[Collected data]
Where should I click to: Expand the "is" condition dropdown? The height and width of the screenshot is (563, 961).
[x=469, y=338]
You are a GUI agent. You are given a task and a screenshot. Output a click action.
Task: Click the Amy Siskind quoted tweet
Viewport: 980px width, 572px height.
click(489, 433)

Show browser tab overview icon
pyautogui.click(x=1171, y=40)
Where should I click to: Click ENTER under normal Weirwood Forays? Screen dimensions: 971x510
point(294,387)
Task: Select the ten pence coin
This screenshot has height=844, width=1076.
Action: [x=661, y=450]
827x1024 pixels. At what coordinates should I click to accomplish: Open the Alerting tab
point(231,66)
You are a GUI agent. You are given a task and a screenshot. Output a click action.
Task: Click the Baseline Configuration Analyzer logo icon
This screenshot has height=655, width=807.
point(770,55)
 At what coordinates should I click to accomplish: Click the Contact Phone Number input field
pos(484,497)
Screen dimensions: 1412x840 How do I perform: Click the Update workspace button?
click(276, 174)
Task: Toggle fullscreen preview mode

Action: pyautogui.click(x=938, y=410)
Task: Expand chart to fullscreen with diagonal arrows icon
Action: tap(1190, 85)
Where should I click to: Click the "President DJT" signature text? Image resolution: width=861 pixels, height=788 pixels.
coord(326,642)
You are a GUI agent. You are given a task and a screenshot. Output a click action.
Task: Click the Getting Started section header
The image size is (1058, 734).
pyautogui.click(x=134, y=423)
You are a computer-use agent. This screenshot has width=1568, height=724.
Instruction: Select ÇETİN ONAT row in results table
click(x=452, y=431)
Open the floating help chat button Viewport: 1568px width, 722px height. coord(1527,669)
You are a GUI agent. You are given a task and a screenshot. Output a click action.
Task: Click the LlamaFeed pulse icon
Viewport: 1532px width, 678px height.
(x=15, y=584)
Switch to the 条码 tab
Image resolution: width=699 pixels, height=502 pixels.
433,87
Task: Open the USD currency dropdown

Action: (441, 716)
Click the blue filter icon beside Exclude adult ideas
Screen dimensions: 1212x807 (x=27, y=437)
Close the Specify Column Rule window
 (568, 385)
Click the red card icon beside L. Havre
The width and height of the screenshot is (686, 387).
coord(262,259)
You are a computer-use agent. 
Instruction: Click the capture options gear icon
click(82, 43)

* **SHORT TASK**
Please rewrite all of the rows above, swapping "GUI agent" for "interface agent" everywhere it occurs and leaving everything else unchanged.

* **SOLUTION TO THIS TASK**
Where should I click to: Expand the "is" condition dropdown? The height and width of the screenshot is (563, 961).
[x=469, y=338]
You are a interface agent. You are given a task and a screenshot. Output a click action.
Task: Click the Amy Siskind quoted tweet
Viewport: 980px width, 572px height.
click(489, 433)

Show browser tab overview icon
pyautogui.click(x=1171, y=40)
Where should I click to: Click ENTER under normal Weirwood Forays? Screen dimensions: 971x510
point(294,387)
Task: Select the ten pence coin
This screenshot has height=844, width=1076.
Action: [x=661, y=450]
827x1024 pixels. At what coordinates should I click to accomplish: Open the Alerting tab
point(231,66)
You are a interface agent. You are given a task and a screenshot. Output a click action.
Task: Click the Baseline Configuration Analyzer logo icon
This screenshot has height=655, width=807.
point(770,55)
 At what coordinates should I click to accomplish: Click the Contact Phone Number input field
pos(484,497)
Screen dimensions: 1412x840 How do I perform: Click the Update workspace button?
click(276, 174)
Task: Toggle fullscreen preview mode

Action: pyautogui.click(x=938, y=410)
Task: Expand chart to fullscreen with diagonal arrows icon
Action: tap(1190, 85)
Where should I click to: Click the "President DJT" signature text? Image resolution: width=861 pixels, height=788 pixels.
coord(326,642)
You are a interface agent. You are given a task and a screenshot. Output a click action.
Task: Click the Getting Started section header
The image size is (1058, 734).
pyautogui.click(x=134, y=423)
You are a computer-use agent. This screenshot has width=1568, height=724.
Instruction: Select ÇETİN ONAT row in results table
click(x=452, y=431)
Open the floating help chat button Viewport: 1568px width, 722px height. coord(1527,669)
You are a interface agent. You are given a task and a screenshot. Output a click action.
Task: Click the LlamaFeed pulse icon
Viewport: 1532px width, 678px height.
(x=15, y=584)
Switch to the 条码 tab
Image resolution: width=699 pixels, height=502 pixels.
433,87
Task: Open the USD currency dropdown

Action: (441, 716)
Click the blue filter icon beside Exclude adult ideas
Screen dimensions: 1212x807 (x=27, y=437)
Close the Specify Column Rule window
 (568, 385)
Click the red card icon beside L. Havre
The width and height of the screenshot is (686, 387).
coord(262,259)
You are a computer-use agent. 
Instruction: Click the capture options gear icon
click(82, 43)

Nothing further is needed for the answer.